The mother and father separated in June 1982. A judgment of separation was granted in August and, after a trial on the child custody issue, custody was awarded to the mother in October. On the father’s petition, specific visitation rights were set forth in a judgment rendered in January 1983. In May the mother petitioned for a final divorce and custody, and the father reconvened for custody, alleging the mother’s moral unfitness because she was living in open concubinage with her boyfriend. After trial in August 1983, the district court found that the boyfriend frequently stayed overnight with the mother in the presence of the children. Noting that the question of her moral fitness had been at issue in the first custody trial and was closely resolved in her favor at that time, the court concluded that the mother’s behavior appeared to be of a continuing nature and it was not in the best interest of the children for her to retain custody.

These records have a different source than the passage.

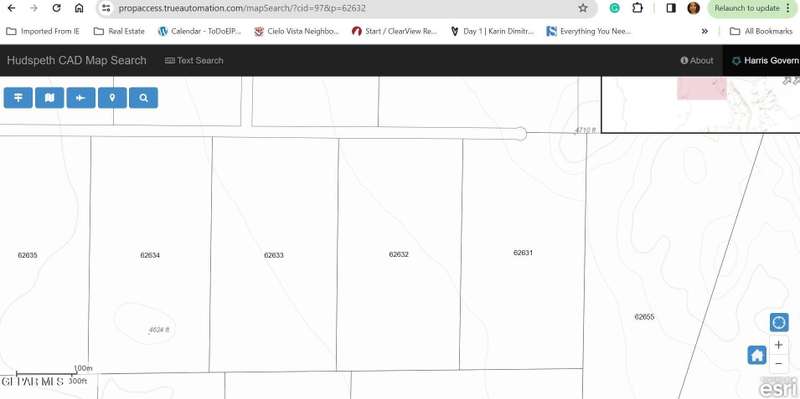The image size is (800, 399).
Task: Zoom out with the minus button
Action: [x=779, y=364]

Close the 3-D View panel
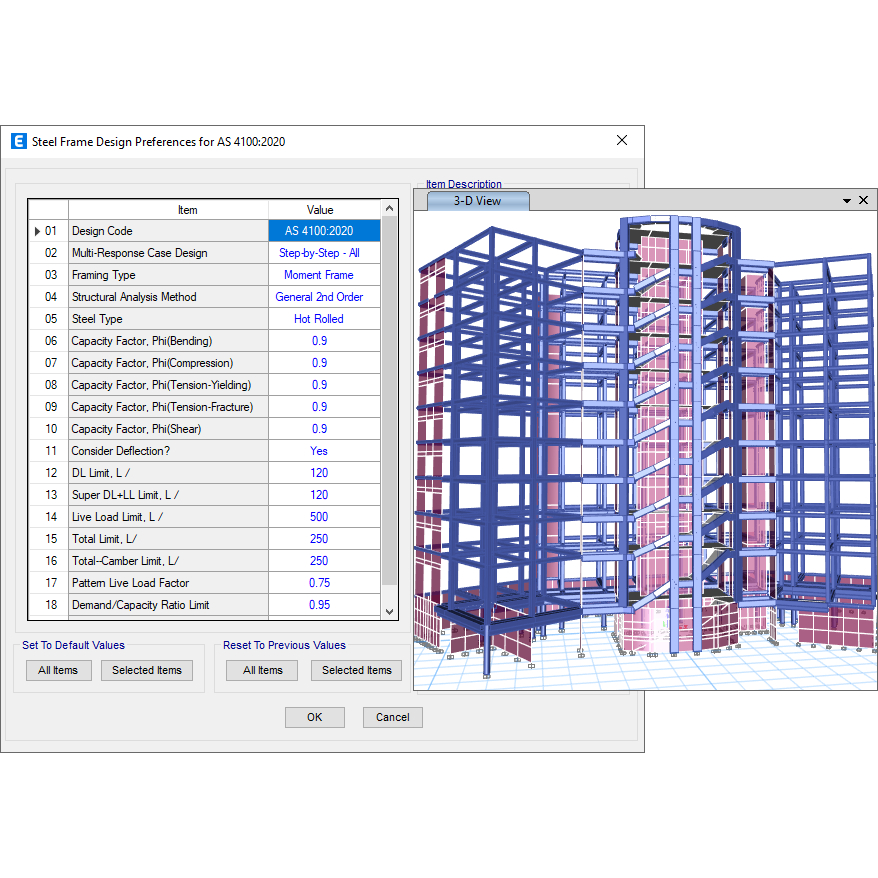click(x=864, y=200)
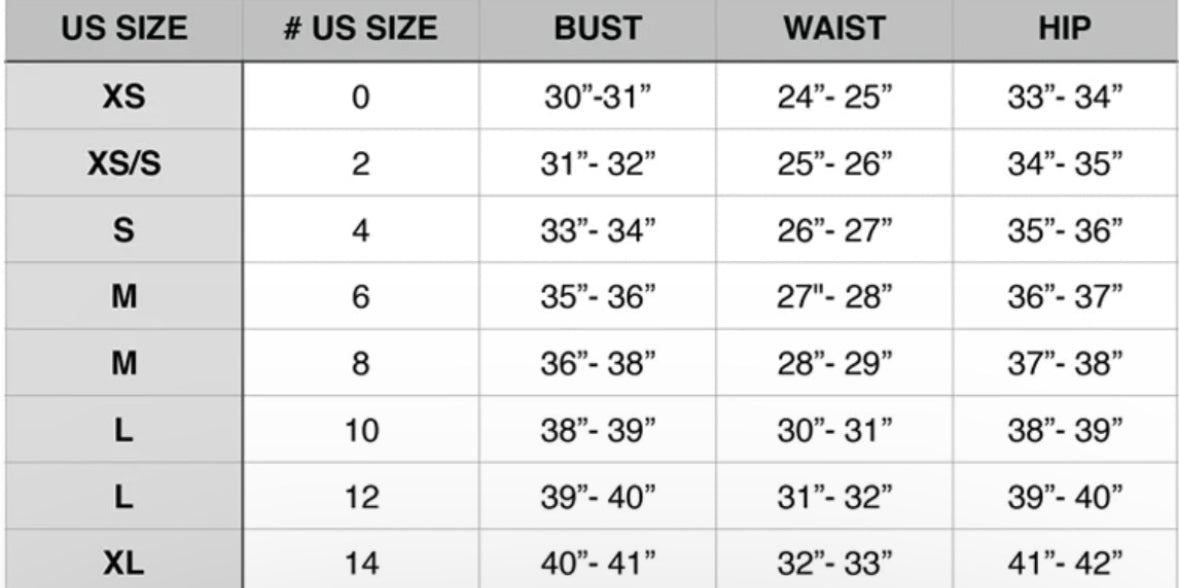
Task: Click the waist 27-28 inch cell
Action: pyautogui.click(x=833, y=297)
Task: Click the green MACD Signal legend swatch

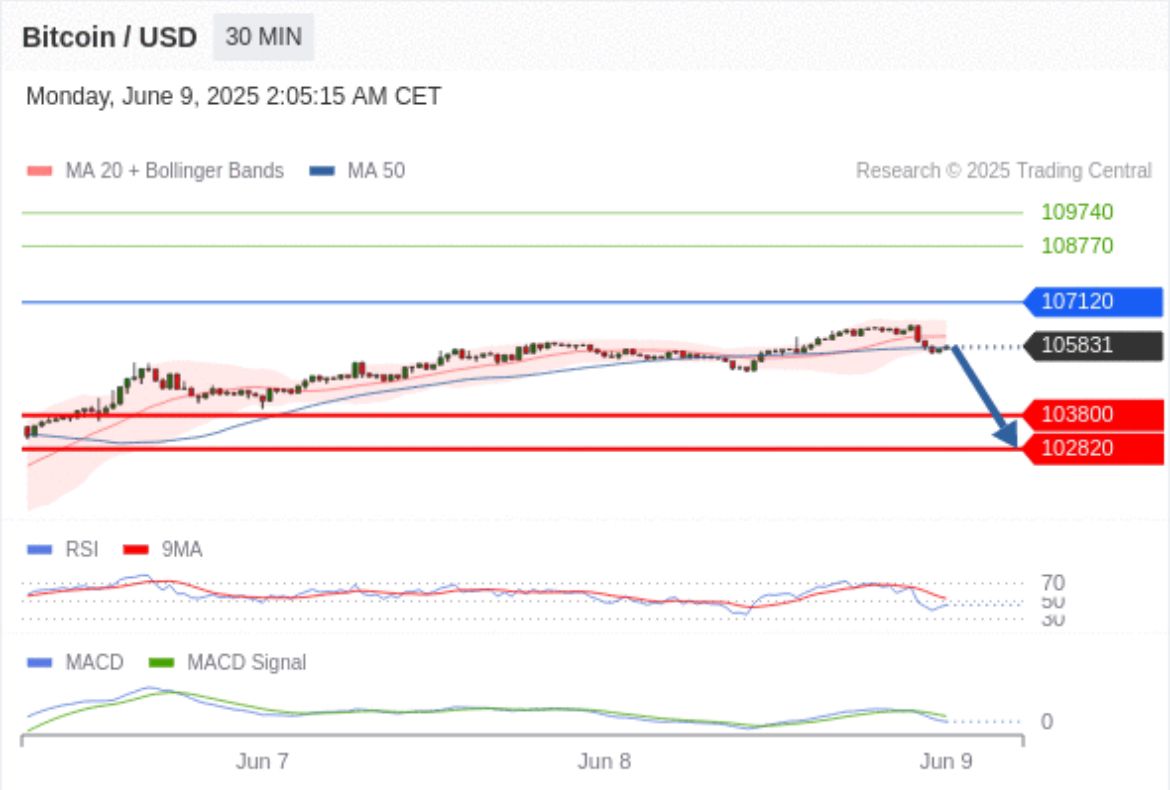Action: click(161, 662)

On appeal, the mother argues that the evidence was insufficient to prove sexual impropriety in the presence of the children, that there was no showing of conduct detrimental to the children, that the mother was otherwise shown to be a good and caring mother, and that it is not in the best interest of the children to remove them from the custody of their mother who has been the primary nurturing parent all of their lives and under whose care they have thrived and done well.
Although the mother and her boyfriend denied that he ever stayed at her home overnight when the children were at home, private detectives hired by the father testified that the boyfriend spent the night at her home on the four separate random occasions when they watched the home, and that the children were present on those occasions. The mother admitted that they slept together on occasion when the children weren’t home, and that they all slept together in one motel room while on a trip to Florida and then to Texas. The testimony of a child psychologist indicates the children’s awareness of the relationship between the mother and her boyfriend. There is substantial evidence to support the trial court’s factual finding that the boyfriend was staying with the mother “very frequently”, and that “the relationship was sufficient ... to have an improper effect upon the children and demonstrate the character and attitudes of the mother toward the ultimate stability of the children.”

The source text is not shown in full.